From 1980 to 2016, cereal production in Brazil more than quadrupled and the country is now the world’s largest soybean exporter and the second-largest corn exporter. The two main drivers of this increase in food production were the expansion of cropland and dual cropping, harvesting two crops, such as corn and soybeans, from the same field in a single year.
While the expansion of cultivated land has long been recognized as one of the drivers of increased agricultural production in Brazil, a new study published in Natural food quantifies for the first time the impact that the double harvest also had in helping Brazil achieve its national grain boom.
Jing Gao, assistant professor of geospatial data science at the College of Earth, Ocean and Environment (CEOE) and Data Science Institute (DSI) at the University of Delaware, was a co-author of the study which included collaborators from institutions in China and Brazil.
Gao contributed to the team’s efforts by reviewing data related to the Census of Agriculture collected from the Brazilian Institute of Geography and Statistics (IBGE) and identifying spatial patterns and changes over time in three key agricultural regions in terms of food production: the Center-West, South-East-South and Matopiba Regions in Brazil.

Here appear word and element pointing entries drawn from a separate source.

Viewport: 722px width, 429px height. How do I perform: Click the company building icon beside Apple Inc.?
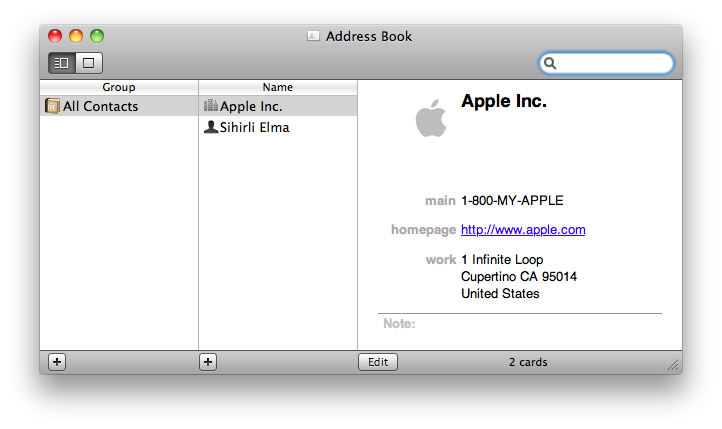tap(210, 106)
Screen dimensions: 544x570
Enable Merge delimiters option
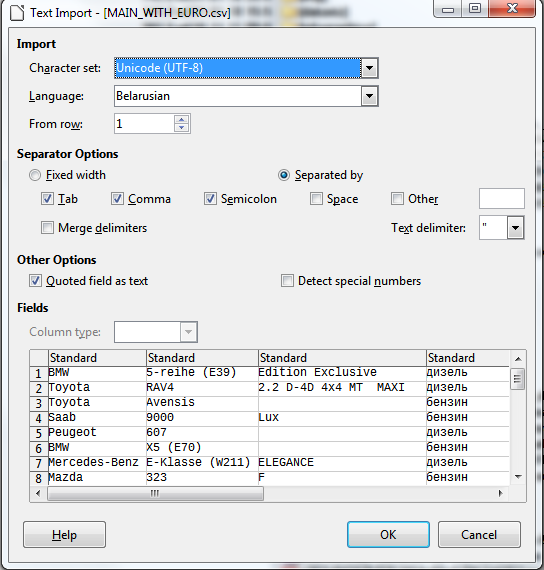pyautogui.click(x=47, y=228)
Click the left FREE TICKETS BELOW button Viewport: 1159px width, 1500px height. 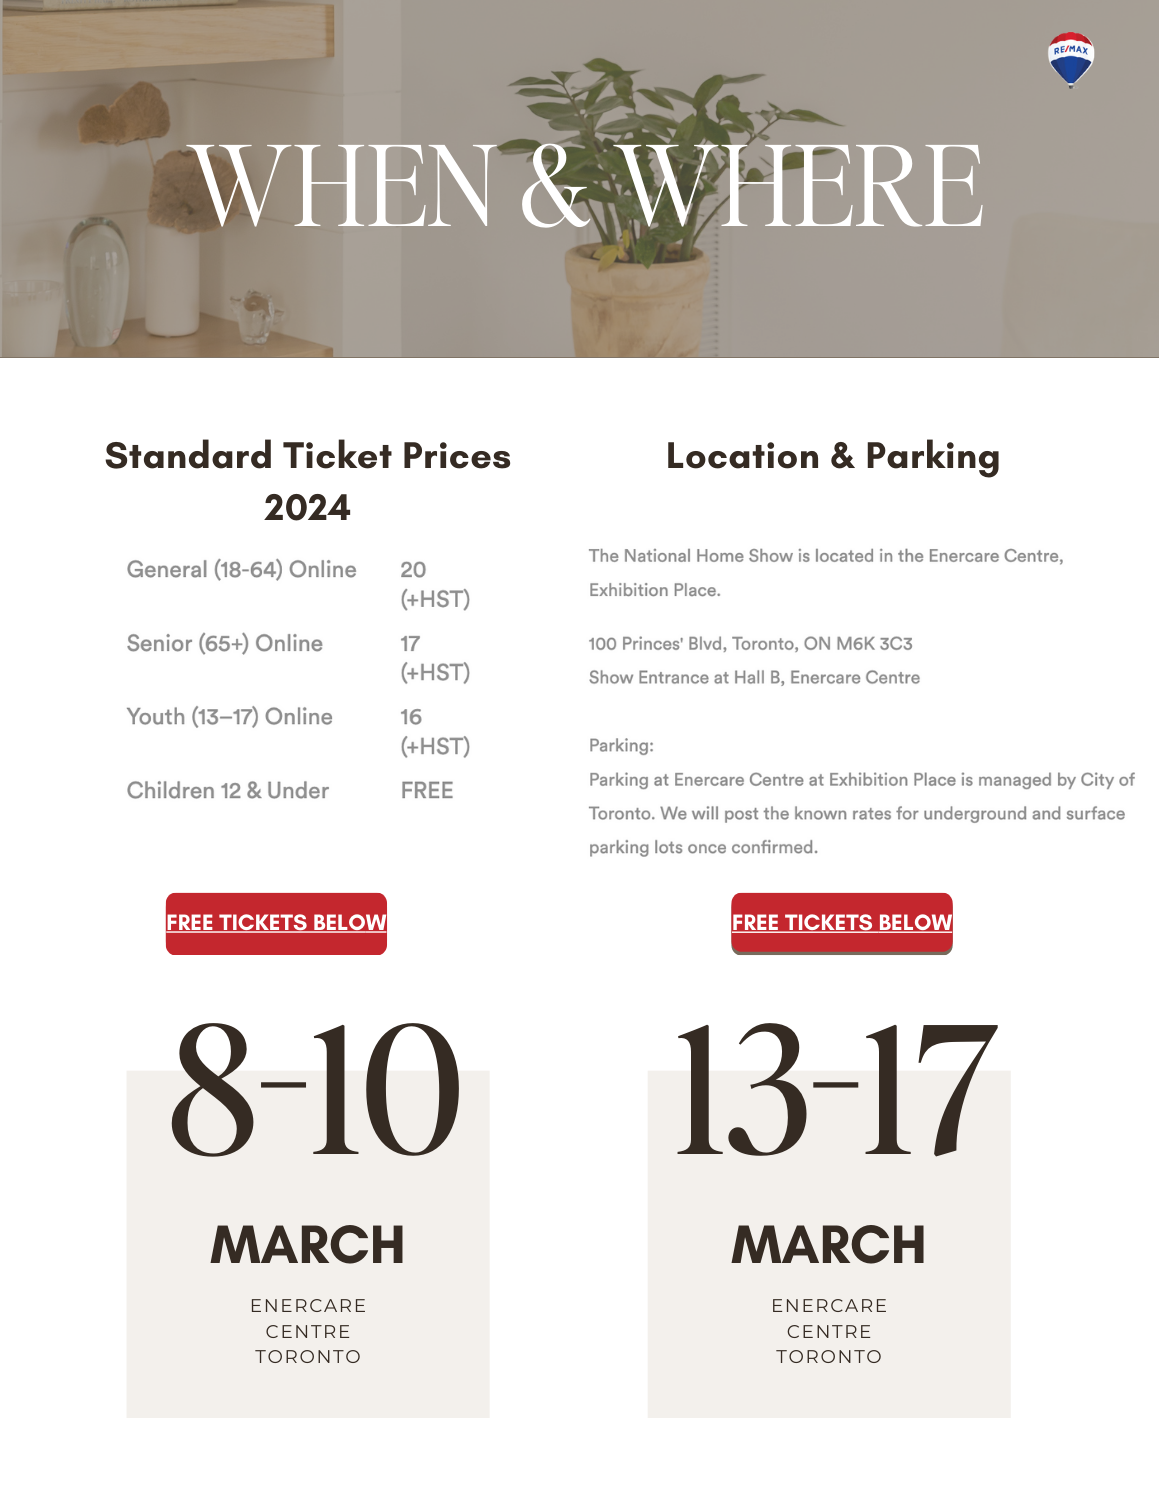click(276, 923)
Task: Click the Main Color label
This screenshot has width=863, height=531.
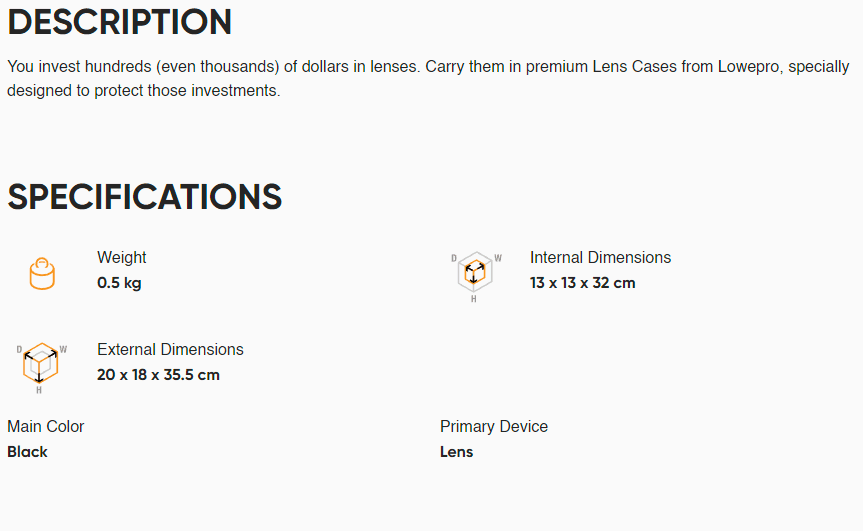Action: [46, 426]
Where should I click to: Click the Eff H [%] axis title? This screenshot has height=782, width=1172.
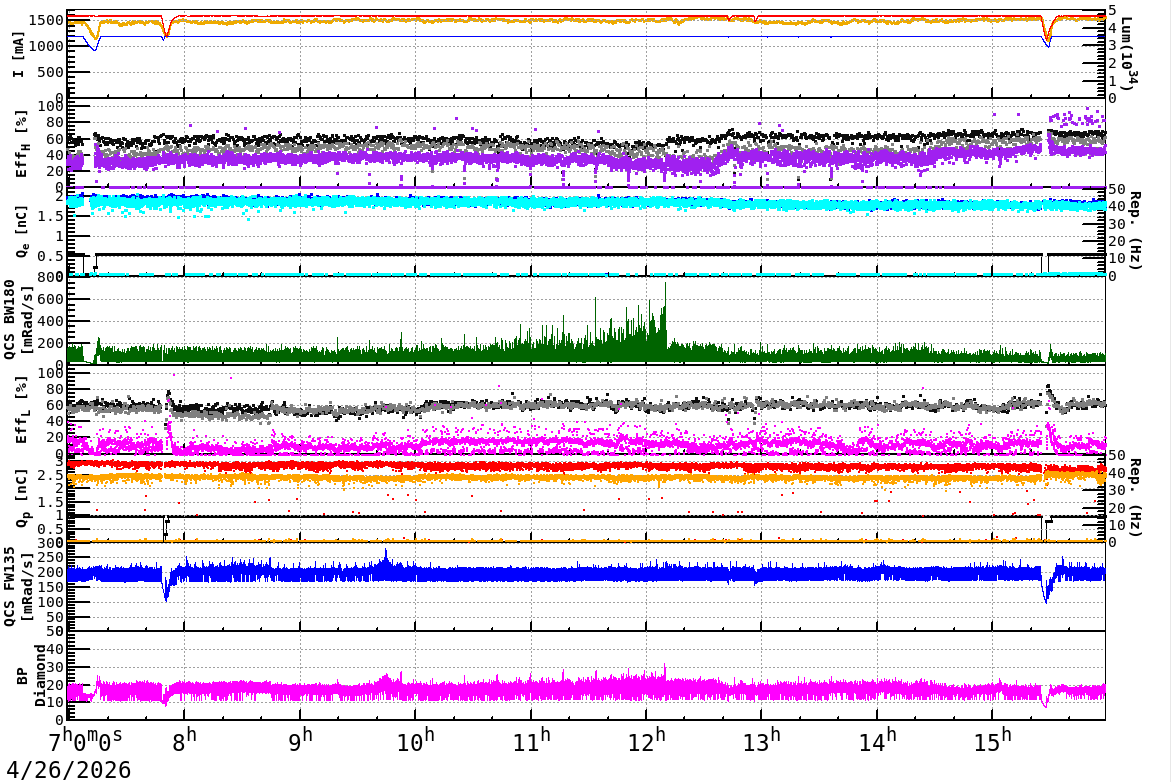tap(22, 144)
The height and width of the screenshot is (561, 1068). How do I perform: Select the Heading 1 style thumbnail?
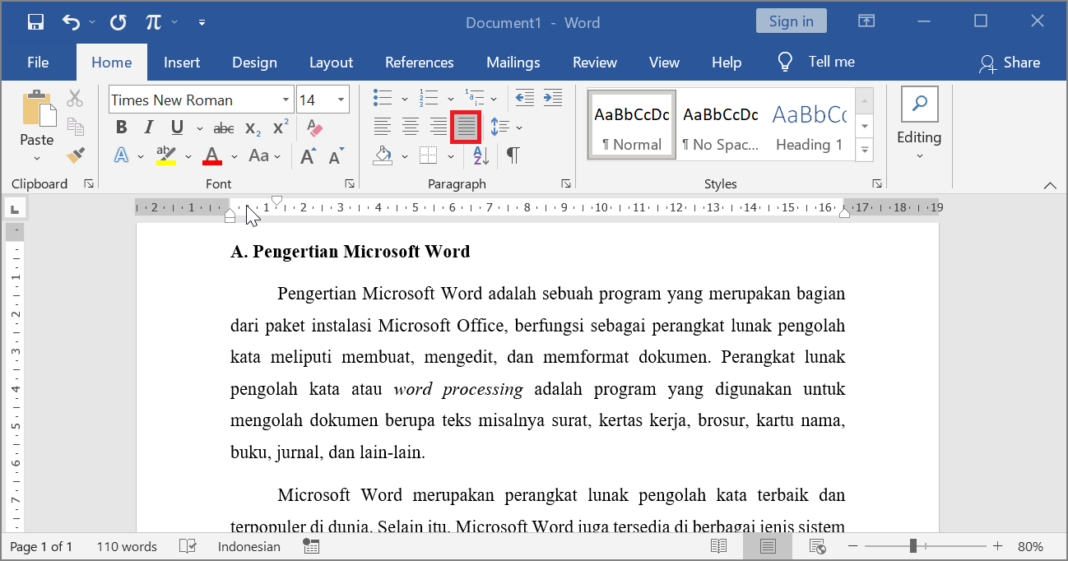809,125
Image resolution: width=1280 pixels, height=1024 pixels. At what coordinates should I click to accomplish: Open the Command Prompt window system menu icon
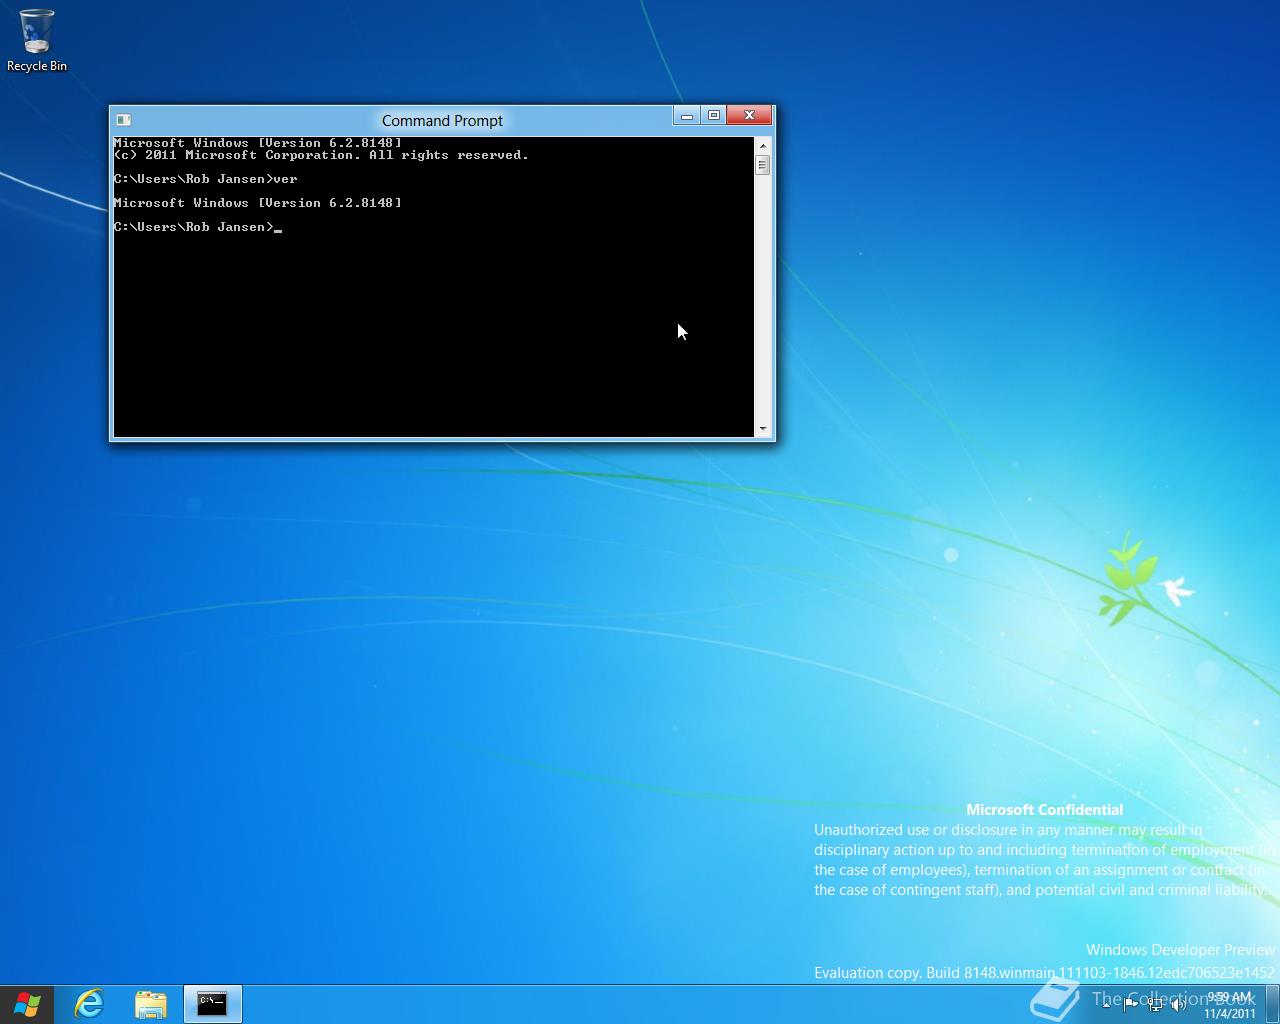click(x=123, y=120)
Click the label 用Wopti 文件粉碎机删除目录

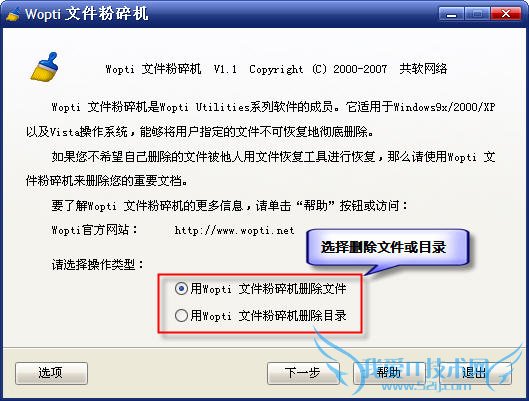268,316
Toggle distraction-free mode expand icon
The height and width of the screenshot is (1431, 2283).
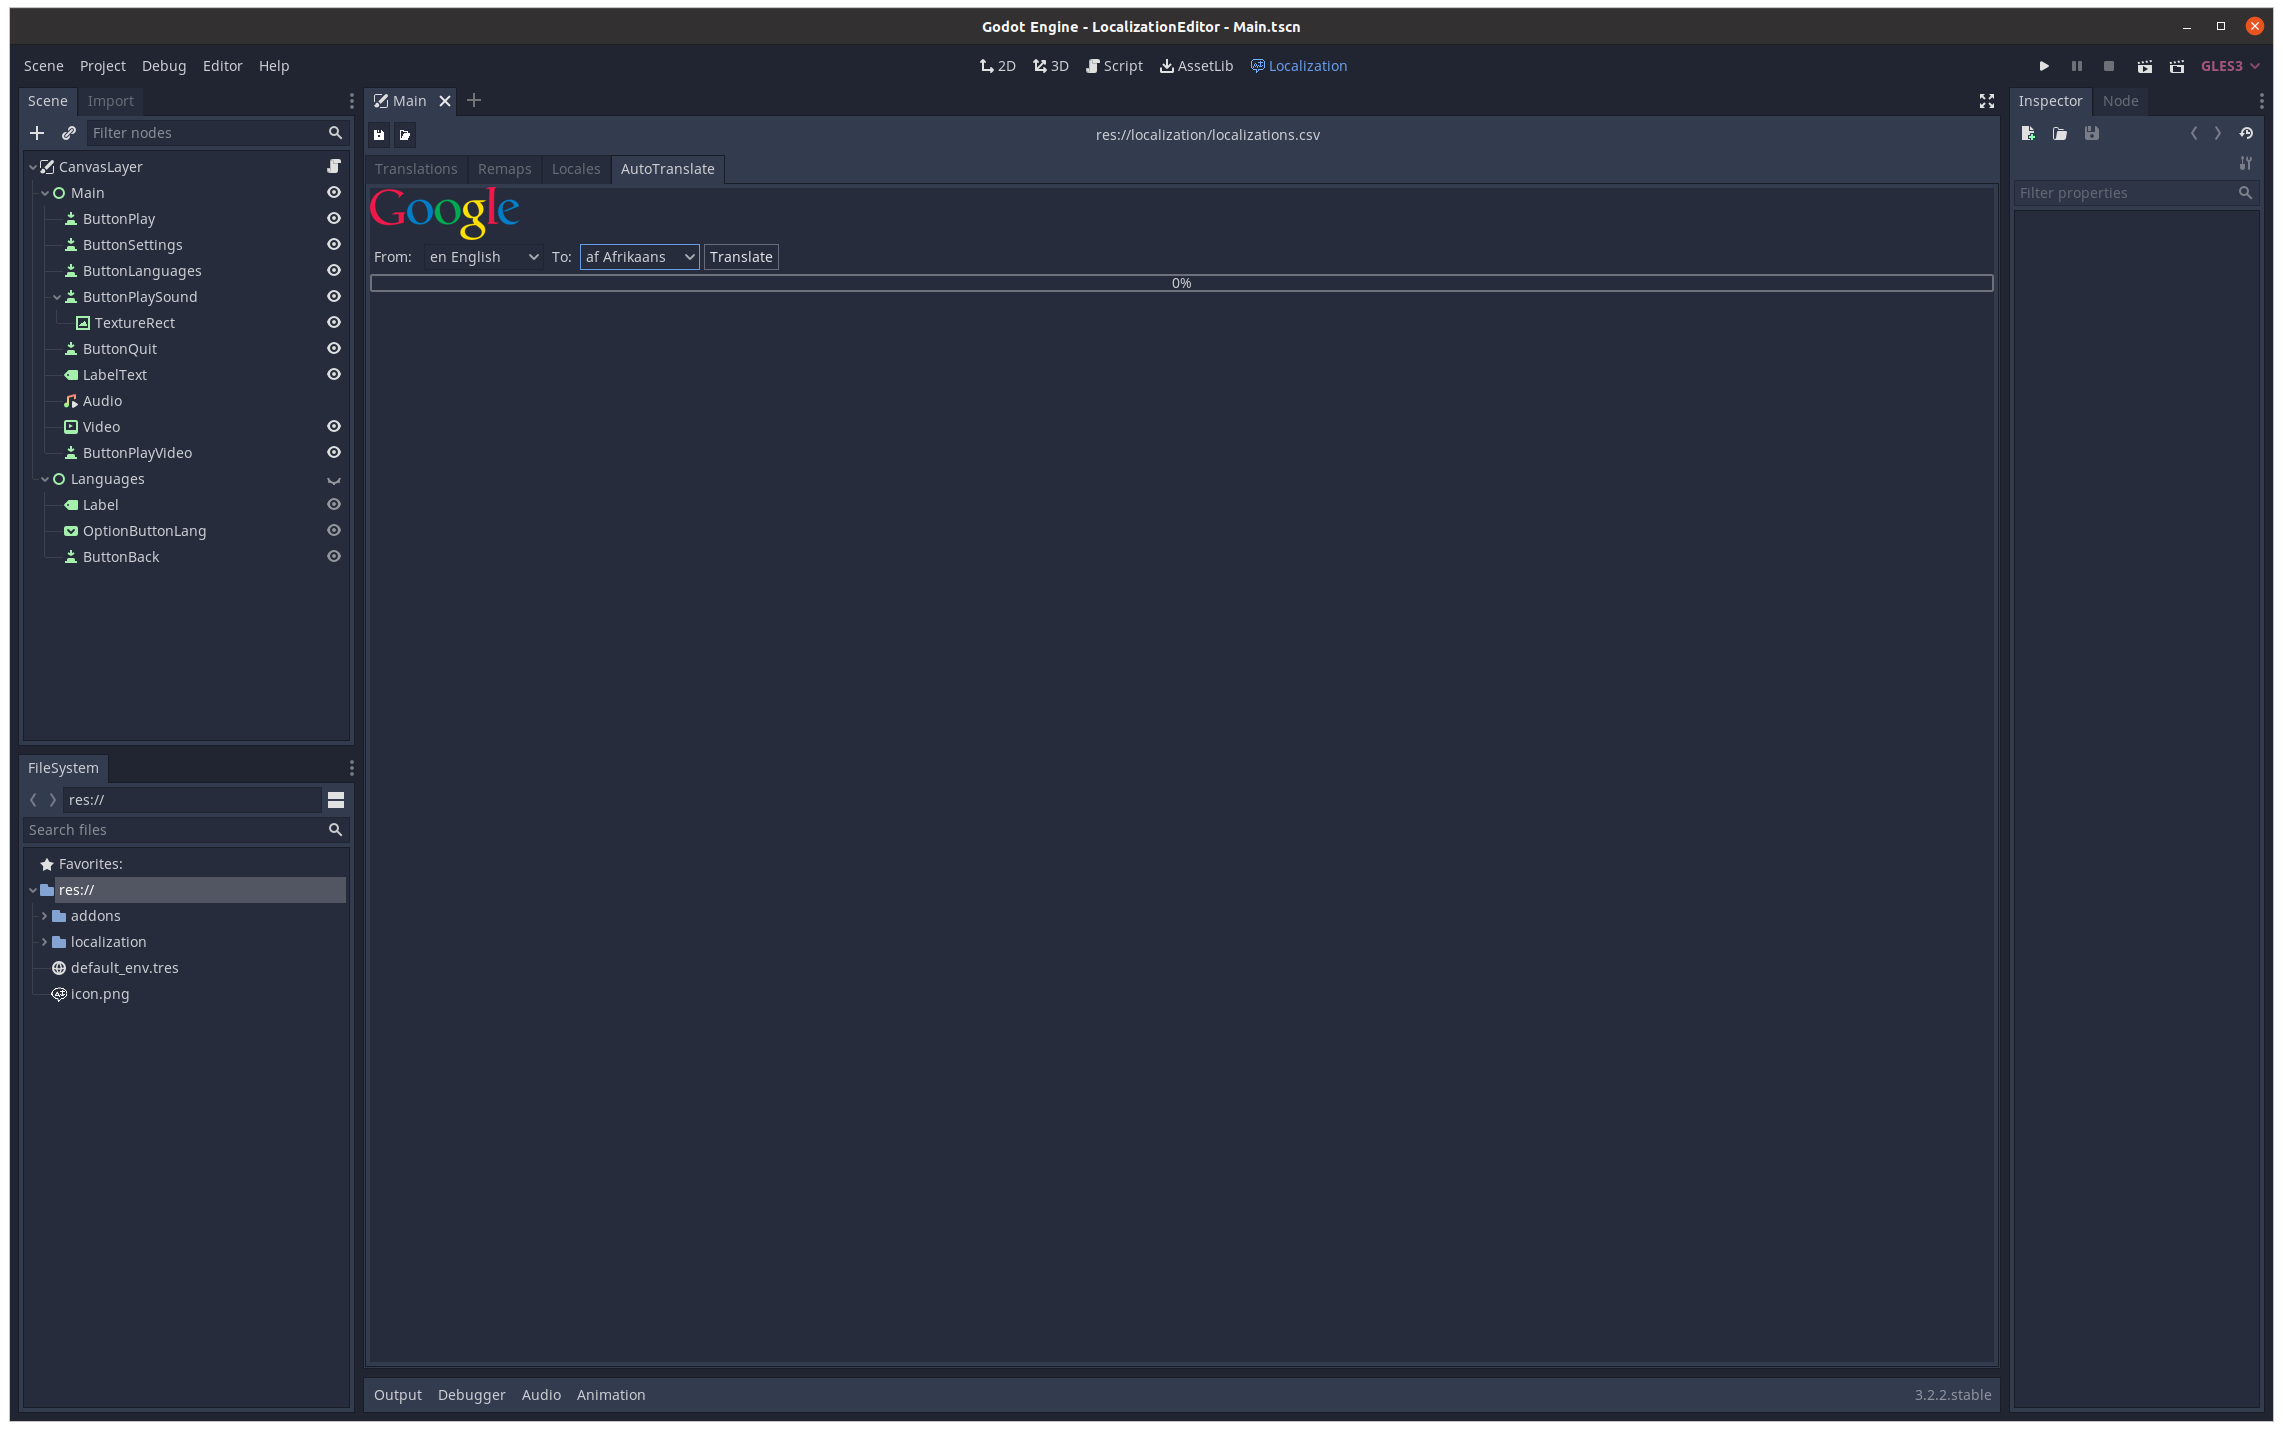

“You don’t know what’s going on until you analyze the data,” Gao said. “This was the first time that this unique data set had been analyzed from this perspective to show how the system worked. Understanding how the increase in cereal productivity in Brazil has been achieved in the recent past provides a better understanding of the development of sustainable food production in the future.
These three regions covered 36% of the Brazilian territory and accounted for 79% of the national soybean production and 85% of the country’s maize production in 2016. The Center-West zone recorded the strongest increases in production as well as expansion cultivated land. As such, the Center-West replaced the South-East-South as the country’s main grain producer, producing 46% of the country’s grains compared to 29% for the South-East-South.
The increase in cereal production in the Midwest can be attributed to the expansion of cultivated land as well as dual cropping.
The contributions of double cropping in the Center-West increased from 19% to 33% from 2003 to 2016. While the increase in soybean production was largely due to the expansion of cultivated land – the fields of Soybeans make up more than a third of Brazil’s cultivated land – the increase in maize production could be linked to the practice of double cropping. In the Central West, the agricultural area for second season maize – or maize grown after harvesting first season soybeans – increased from 26.3% to 66.6% from 2003 to 2016, and in 2012, the second season maize crop overtook maize grown in the first season as the main source of maize nationally.
Tao Lin, from the College of Biosystems Engineering and Food Science at Zhejiang University in China and corresponding author of the article, said it was interesting to see that agricultural developments in these regions had different approaches from the agricultural expansion and dual cultivation.
“The Central West region has seen a rapid expansion of cultivated land over the past decades, and after the creation of the new cultivated land, the farmers then decided to greatly increase the double cropping area as well,” said Lin. . “Meanwhile, the contribution of double cropping in the South-East-South region is over 50%, which has had a much larger impact than the expansion of cultivated land in recent times, as there is no plus a lot of arable land for further expansion in this commercial agricultural region. . “
The researchers also found that the main driver behind this rapid increase in grain production was the growing demand for Brazil’s corn and soybean exports globally.
It is important to understand how dual cropping has helped a country like Brazil, which plays a vital role in the global food supply chain, to increase its agricultural productivity while limiting the conversion of natural land for agriculture and perhaps helping to offset some of the negative environmental impacts that may result from the expansion of cultivated land.
From 2003 to 2016, double cropping in Brazil offset the equivalent of about 76.7 million hectares of arable land for maize production, more than double the annual maize area harvested in the United States.
While not all countries grow food in an area of the world that is conducive or even possible to double cropping, for other pantropical grain countries, double cropping could be a solution to increasing cereal production without expanding the cultivated land over natural landscapes.